More importantly, the Process Manager uses
the configuration to publish the link tree. It starts a process that fetches the
necessary XML and images, and normalises them to one big XML file. It then
applies a FO stylesheet to output PDF using Apache FOP. Here's the basic process
handled by the Process Manager today to publish
a modularised document.
Publishing Using the Current Process Manager
The four numbered steps at the top show what is actually exposed to the user.
They hide a lot of background processing, including several XSLT conversions,
DOM manipulation, etc. Everything is glued together using C#. The GUI itself is
static and always more or less the same.
Other processes might output, say, HTML or ePUB, or simply a report, but
currently, only copying the original process, translation handling and PDF
publishing, all of which depend heavily on C# code, are supported.
URNs Rather Than URLs
Everything is identified, handled and linked to using URNs. Whether a link
points out XML or an image, the pointer is a URN. The URNs are unique and
include language/country and version information, so there's full traceability;
link trees can always be recreated later, regardless of what's been done to a
module or image since.
This works well. The URNs define basic semantic documents (with
base URNs), master language documents (base URN plus the
master language/country) and their translations (the base URNs plus the target language/country).
Everything Is Identified Using URNs
Stylesheet modules, while handled in the
system in the same way as any other XML, using URNs, are developed outside the system and use relative URLs to refence
each other. Thus, the current Process Manager
can only use them in the temp location when publishing, because otherwise the
relative URLs would break.
The Process Manager can currently do the following:
Create and save new configs, with titles, descriptions and other
metadata, and point out the exact version and language of a root XML
document using its URN.
Open and edit an existing config.
Copy an existing configuration and the root XML pointed out by it,
that is, create a
fork of the XML.
A configuration is used by the Process
Manager to process the document it identifies:
View the document as a link tree, including any linked
Create a translation package of the document, selecting the target
language and the modules to be included.
Publish the document. Currently, only PDF.
Profile a copy (
fork) of the document, setting
conditions that include or exclude content from the output.

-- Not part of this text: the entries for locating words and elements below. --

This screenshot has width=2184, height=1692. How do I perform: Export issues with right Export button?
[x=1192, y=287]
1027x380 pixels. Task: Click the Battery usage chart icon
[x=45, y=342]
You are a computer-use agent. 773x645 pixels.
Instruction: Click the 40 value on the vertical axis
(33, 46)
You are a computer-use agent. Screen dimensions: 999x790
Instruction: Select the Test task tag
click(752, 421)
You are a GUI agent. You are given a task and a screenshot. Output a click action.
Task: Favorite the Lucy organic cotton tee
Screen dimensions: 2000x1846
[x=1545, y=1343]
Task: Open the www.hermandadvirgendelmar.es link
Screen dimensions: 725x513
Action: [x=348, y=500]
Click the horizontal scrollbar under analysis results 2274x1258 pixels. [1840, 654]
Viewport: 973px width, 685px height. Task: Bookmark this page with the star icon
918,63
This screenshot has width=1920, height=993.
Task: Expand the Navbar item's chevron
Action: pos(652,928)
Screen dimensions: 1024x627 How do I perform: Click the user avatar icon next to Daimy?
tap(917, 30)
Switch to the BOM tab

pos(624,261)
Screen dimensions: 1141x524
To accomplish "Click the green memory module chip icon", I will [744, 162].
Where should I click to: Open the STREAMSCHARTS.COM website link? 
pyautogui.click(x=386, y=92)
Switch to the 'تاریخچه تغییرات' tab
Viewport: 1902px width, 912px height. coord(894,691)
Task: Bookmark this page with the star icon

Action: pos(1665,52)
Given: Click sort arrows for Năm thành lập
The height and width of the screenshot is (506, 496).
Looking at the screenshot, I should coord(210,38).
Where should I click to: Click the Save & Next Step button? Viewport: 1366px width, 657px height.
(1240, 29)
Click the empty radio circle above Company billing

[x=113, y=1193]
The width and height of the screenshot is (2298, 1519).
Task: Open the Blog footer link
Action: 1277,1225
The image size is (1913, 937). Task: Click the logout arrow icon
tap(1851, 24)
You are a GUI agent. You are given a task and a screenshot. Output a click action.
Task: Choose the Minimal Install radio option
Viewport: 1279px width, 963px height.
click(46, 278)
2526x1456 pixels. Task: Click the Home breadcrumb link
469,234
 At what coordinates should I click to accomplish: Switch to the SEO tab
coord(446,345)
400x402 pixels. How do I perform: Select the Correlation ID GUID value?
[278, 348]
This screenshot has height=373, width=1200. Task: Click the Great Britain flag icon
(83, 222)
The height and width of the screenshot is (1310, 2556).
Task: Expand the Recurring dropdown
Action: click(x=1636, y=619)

Copying Configurations and XML
In terms of pipeline processing, this is what happens when copying and
profiling a configuration:
Copy the root XML.
Copy the configuration (copied config points to copied
Change the filenames of the copied XML and config.
Generate new URNs for the copied config and XML.
Profile the root XML copy using a GUI in the Process Manager, adding and removing values
controlled by the CMS.
Insert the selected profiles as attribute values in the copied
XML's root element.
Store both copies in the CMS.
The copied XML is then processed.
Even with the limited processing available today, there are quite a few steps
involved, as shown in Figure 4,
Here's how to start the actual process after pointing out a root XML and
possibly profiling a copy of it:
Select the workflow status of the publication (temp, preview,
Add any mandatory metadata to the configuration.
Start the publishing itself.
The publishing process does this:
Use the root XML URN to fetch the file to a temp folder. Map the
URN to a temporary URL for later use.
Parse the root XML for links (URNs, possibly followed by fragment
Fetch the URNs and place the files in the temp folder. Map the
URNs to temp URLs.
Parse every URN that is an XML file for further links and repeat
until there are no more links to parse.
Currently, this is all written in C#, with whatever methods C#
provides to manipulate XML.
Replace every URN link with corresponding URLs in every
Use XSLT to normalise and profile the root XML, producing a single
large XML file. Name it for use in the .bat
file for FOP, below.
Copy the XSL-FO stylesheets from the CMS to the temp
Currently, the CMS can only identify and use one
main FO stylesheet file at a time. The FO stylesheets use
xsl:include with relative URLs, but the system is
not aware of any of this. It simply copies all FO files in the same physical folder ID'd by the
CMS to the temp location.
Generate a .bat file to run the print engine
Transform the large XML file to XSL-FO.
Convert the FO file to PDF.
Depending on the workflow status for the publishing job, name the
PDF file and generate a new URN for it, storing the file in the
database according to relevant workflow instructions.
Clearly, most if not all of the above steps would be far more effective to
express as XProc pipelines.
The Process Manager is written in a non-XML way
in C#, by developers who understand C# but not all that much XML. It uses XSLT for
the transforms, but if I want to use more than one set of stylesheets, say for HTML
or just a different-looking PDF, I need developers to write more C# to put it all
together because I don't speak C#. I speak XML.
The GUI is static, too. While it is sufficient when presenting PDF publishing
options, any other processing, be it validation, HTML output or something else,
requires changing it, meaning more C# code and (for me) a dependency to
Any additional steps, for example, cross-reference validation of the normalised
XML document before publication, also require coding.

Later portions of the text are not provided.